A → 3. The dials are the weights and biases (the knobs you can turn).
B → 5. Where the dials sit is the current setting of all the parameters, your position on the landscape.
C → 1. Your height is the cost: how wrong the network is at that setting.
D → 2. Feeling which way is downhill is backpropagation computing the gradient (the slope).
E → 4. Turning every dial a hair downhill is one gradient-descent step.

Put together: the forward pass reads your height, backprop feels the slope, gradient descent takes the step, and repeating it is the whole of training. If you keep one thing from this track, keep this picture, everything else can be rebuilt from it.

Flashcards

Ten cards spanning the whole track. Click any card to reveal the answer. Use the Print flashcards button to lay out the full set as one card per page, ready to print or save as a PDF for offline review.

Q. What is a neural network, in one sentence?

A function that maps inputs to outputs through layers of simple neurons (each computing weighted sum + bias + squish), whose entire capability lives in the specific values of its weights and biases.

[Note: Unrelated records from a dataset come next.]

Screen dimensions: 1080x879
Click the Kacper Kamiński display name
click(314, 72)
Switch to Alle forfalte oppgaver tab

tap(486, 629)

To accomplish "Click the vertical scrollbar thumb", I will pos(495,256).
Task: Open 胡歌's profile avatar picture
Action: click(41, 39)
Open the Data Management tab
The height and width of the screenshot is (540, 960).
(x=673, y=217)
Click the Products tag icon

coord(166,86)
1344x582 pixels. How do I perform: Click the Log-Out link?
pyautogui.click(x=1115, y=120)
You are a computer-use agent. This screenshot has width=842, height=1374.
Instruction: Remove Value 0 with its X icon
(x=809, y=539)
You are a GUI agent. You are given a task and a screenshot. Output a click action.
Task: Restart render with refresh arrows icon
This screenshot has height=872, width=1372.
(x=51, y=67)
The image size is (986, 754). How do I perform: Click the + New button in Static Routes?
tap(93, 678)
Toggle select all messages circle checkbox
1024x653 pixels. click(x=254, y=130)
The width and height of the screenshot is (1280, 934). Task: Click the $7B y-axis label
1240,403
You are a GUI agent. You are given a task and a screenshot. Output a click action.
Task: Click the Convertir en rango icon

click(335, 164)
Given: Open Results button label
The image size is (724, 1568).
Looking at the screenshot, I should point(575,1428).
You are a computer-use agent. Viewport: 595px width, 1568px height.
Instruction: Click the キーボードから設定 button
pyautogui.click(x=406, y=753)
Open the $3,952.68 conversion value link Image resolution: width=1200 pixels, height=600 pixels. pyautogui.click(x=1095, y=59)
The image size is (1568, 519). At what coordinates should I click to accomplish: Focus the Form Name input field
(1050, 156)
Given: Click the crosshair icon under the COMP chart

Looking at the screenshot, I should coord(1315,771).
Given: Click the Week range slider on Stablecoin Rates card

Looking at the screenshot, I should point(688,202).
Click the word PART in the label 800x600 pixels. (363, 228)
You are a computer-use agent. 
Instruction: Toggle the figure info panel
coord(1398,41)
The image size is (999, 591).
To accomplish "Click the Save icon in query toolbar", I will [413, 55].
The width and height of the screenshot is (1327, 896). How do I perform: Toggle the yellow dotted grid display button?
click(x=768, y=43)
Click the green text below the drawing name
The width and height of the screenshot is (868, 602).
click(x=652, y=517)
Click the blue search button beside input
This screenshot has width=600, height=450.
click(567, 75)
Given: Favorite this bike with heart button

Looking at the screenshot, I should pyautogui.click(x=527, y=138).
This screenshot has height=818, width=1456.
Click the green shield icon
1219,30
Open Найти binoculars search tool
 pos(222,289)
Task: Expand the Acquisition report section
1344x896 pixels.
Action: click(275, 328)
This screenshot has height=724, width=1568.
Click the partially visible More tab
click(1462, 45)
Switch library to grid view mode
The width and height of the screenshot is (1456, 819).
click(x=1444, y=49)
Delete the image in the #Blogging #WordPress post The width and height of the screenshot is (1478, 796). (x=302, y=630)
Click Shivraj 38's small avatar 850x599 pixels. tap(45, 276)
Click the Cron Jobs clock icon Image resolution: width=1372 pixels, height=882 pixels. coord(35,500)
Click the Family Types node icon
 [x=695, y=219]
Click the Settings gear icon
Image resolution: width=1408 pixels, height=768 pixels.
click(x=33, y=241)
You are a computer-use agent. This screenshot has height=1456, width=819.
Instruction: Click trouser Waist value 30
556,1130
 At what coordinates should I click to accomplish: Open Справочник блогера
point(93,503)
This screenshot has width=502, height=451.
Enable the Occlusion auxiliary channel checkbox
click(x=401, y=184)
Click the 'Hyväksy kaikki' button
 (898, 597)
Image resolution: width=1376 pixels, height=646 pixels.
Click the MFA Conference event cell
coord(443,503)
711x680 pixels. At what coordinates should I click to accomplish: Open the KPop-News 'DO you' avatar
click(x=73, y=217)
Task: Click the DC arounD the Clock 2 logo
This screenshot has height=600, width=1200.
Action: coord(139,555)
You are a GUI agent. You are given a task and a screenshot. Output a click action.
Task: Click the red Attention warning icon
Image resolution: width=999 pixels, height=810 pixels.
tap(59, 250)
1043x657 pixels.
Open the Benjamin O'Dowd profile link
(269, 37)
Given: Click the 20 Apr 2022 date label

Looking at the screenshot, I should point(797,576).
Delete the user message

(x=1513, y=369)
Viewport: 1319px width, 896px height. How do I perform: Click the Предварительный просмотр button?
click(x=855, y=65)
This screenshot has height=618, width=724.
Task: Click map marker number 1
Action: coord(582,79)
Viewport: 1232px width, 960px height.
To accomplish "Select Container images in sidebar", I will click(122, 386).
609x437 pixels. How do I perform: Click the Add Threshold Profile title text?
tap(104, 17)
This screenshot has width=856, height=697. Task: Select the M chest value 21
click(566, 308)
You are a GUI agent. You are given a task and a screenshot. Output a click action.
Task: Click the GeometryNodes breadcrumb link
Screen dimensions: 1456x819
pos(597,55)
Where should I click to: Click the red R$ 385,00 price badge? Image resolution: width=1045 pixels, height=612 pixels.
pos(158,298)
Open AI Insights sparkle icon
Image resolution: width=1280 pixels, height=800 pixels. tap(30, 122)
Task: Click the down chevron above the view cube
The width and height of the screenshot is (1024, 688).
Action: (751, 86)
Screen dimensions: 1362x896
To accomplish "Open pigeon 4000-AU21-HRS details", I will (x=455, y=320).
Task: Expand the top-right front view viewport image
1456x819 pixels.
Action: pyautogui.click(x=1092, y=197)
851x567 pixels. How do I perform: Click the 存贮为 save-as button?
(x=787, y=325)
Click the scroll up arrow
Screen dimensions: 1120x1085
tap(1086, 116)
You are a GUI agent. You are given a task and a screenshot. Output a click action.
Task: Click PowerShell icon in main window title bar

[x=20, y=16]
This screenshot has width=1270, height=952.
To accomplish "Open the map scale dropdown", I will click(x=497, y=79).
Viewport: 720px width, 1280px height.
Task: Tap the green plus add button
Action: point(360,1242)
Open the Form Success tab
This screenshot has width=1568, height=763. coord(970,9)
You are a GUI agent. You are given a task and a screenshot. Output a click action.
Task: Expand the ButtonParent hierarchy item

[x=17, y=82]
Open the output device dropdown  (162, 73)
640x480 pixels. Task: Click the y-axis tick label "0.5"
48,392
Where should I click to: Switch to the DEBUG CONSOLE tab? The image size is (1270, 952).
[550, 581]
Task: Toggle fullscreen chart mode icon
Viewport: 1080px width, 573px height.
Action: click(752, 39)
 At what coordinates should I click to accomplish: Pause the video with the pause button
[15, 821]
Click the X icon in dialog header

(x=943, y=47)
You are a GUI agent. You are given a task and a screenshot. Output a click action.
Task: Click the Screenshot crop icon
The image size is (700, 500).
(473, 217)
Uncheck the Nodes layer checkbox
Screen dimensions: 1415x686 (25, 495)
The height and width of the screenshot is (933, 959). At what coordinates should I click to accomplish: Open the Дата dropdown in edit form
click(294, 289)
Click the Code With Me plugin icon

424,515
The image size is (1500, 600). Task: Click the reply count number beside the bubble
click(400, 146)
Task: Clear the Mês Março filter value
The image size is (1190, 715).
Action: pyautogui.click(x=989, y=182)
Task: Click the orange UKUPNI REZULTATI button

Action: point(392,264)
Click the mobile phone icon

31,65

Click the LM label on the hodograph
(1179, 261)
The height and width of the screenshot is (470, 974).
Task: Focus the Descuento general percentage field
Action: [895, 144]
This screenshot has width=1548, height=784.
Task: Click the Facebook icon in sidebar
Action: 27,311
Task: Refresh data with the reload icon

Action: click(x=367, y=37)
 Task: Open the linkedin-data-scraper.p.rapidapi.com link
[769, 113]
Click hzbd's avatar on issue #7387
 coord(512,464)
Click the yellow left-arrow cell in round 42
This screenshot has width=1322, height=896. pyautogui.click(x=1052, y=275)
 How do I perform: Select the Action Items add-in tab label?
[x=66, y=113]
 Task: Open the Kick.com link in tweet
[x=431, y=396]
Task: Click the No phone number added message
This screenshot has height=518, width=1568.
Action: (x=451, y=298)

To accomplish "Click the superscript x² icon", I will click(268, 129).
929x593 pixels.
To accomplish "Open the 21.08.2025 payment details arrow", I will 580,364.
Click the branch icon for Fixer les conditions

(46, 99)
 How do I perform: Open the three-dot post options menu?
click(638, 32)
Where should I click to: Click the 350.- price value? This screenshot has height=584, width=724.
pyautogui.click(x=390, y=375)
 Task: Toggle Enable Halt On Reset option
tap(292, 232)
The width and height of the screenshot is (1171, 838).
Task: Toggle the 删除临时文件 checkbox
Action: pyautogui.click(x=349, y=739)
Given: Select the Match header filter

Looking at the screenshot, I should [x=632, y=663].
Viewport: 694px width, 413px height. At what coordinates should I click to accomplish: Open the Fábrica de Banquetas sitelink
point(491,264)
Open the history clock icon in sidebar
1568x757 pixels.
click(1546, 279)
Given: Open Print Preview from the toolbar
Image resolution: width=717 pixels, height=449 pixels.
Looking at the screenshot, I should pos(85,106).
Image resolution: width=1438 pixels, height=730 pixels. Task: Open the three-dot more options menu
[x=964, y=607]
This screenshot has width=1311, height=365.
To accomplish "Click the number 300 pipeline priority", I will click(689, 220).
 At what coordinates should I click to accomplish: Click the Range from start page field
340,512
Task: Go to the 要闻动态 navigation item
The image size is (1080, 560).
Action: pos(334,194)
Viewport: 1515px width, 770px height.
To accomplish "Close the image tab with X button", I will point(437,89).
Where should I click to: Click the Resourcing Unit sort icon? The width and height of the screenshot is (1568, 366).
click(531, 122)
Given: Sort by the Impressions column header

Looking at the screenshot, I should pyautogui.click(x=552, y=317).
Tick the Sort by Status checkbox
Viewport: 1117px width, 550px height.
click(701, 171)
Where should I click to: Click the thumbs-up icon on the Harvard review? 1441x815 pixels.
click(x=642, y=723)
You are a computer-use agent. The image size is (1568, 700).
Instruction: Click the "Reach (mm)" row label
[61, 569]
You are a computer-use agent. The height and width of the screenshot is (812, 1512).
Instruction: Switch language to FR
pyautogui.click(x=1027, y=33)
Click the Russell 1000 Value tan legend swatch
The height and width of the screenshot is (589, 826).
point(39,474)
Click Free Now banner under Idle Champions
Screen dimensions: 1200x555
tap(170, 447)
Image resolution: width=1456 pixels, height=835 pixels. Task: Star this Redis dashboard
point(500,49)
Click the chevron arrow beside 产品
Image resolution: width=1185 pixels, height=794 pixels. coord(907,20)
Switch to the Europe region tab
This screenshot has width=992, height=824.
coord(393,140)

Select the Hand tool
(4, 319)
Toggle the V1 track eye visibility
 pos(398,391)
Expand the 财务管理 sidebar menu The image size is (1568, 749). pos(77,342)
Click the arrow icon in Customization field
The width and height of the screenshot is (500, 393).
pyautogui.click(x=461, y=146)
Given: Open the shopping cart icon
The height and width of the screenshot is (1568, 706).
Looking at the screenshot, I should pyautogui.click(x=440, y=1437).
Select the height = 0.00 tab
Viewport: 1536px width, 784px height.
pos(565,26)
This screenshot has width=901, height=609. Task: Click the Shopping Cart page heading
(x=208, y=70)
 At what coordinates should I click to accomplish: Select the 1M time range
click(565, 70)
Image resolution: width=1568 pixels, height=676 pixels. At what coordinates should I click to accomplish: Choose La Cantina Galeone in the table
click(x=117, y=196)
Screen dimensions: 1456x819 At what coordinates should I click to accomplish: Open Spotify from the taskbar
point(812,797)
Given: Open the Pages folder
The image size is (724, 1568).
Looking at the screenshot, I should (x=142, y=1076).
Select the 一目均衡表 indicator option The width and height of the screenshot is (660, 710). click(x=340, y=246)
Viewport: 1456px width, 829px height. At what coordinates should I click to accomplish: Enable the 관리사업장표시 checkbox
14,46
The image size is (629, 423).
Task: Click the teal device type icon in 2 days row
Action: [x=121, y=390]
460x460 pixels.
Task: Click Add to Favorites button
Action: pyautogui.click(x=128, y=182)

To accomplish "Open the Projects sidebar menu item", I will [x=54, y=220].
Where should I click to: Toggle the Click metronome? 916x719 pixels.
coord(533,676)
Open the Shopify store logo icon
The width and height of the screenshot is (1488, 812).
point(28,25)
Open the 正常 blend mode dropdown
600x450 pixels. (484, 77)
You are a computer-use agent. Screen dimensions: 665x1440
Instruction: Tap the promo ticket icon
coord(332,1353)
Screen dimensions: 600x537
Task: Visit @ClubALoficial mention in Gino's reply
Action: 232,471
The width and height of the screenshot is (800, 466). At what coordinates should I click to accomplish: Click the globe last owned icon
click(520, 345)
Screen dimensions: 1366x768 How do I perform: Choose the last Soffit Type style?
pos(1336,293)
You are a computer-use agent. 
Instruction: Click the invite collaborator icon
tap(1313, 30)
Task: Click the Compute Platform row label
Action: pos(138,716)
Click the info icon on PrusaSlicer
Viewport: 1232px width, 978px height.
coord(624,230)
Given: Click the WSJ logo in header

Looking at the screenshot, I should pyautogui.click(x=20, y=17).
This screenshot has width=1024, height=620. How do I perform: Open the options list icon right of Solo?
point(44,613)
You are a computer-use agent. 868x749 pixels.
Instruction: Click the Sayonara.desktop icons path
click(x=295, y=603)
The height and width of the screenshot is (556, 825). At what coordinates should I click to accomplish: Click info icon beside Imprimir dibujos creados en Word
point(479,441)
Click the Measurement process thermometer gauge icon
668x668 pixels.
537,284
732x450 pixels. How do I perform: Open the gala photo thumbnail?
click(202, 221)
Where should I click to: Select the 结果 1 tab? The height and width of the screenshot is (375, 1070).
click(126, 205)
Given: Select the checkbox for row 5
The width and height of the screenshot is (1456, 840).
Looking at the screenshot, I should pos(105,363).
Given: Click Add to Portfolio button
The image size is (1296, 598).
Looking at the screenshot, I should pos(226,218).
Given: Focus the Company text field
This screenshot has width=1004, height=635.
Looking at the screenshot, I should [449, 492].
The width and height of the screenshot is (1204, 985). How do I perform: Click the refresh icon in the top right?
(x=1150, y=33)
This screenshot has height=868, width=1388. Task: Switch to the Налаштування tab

Q. What is a neuron, and what does it compute?

A container holding one number between 0 and 1 (its activation). It computes that number as a weighted sum of the previous layer’s activations, plus a bias, passed through an activation function (the squish).

Q. What are a network's parameters, and how many in the digit network?

Its weights and biases, all counted together. The small 784-16-16-10 digit network has about 13,002; modern networks have billions. Behavior lives in these values.

Q. What is the cost function, and what is learning?

The cost is one number for how wrong the network is, averaged over the training set. Learning is finding the weights and biases that make the cost as small as possible, an optimization problem.

Q. What is gradient descent?

Repeatedly stepping every knob a little in the negative-gradient (steepest-downhill) direction to lower the cost. new = old − learning_rate × slope, applied to all knobs, many times.

Q. What is backpropagation?

The method that computes the gradient: each output neuron’s desire propagates backward through the layers, and one backward sweep yields every knob’s slope. Underneath, it is the chain rule run backward.

Q. What are the four phases of one training step?

Forward pass (get the output), cost (measure wrongness), backward pass (backprop to get the gradient), update (gradient-descent step on every knob). Then repeat with the next image.

Q. What is an epoch?

One full pass through all the training images. Training runs for many epochs, repeating the forward-cost-backward-update loop across the whole dataset until the cost stops dropping much.

Q. The one picture to keep?

A row of dials and a landscape behind them. The dials are the weights and biases; your height is the cost; training is feeling downhill (backprop), turning every dial a hair that way (gradient descent), and repeating until you settle in a low valley.

Q. Where do you go next after this track?

Track 13 (Build Neural Networks from Scratch) to build it in code; Track 5 (AI Foundations) for transformers and LLMs; Track 20 (AI Agents and Tool Use) to use trained networks to build things. All rest on this foundation.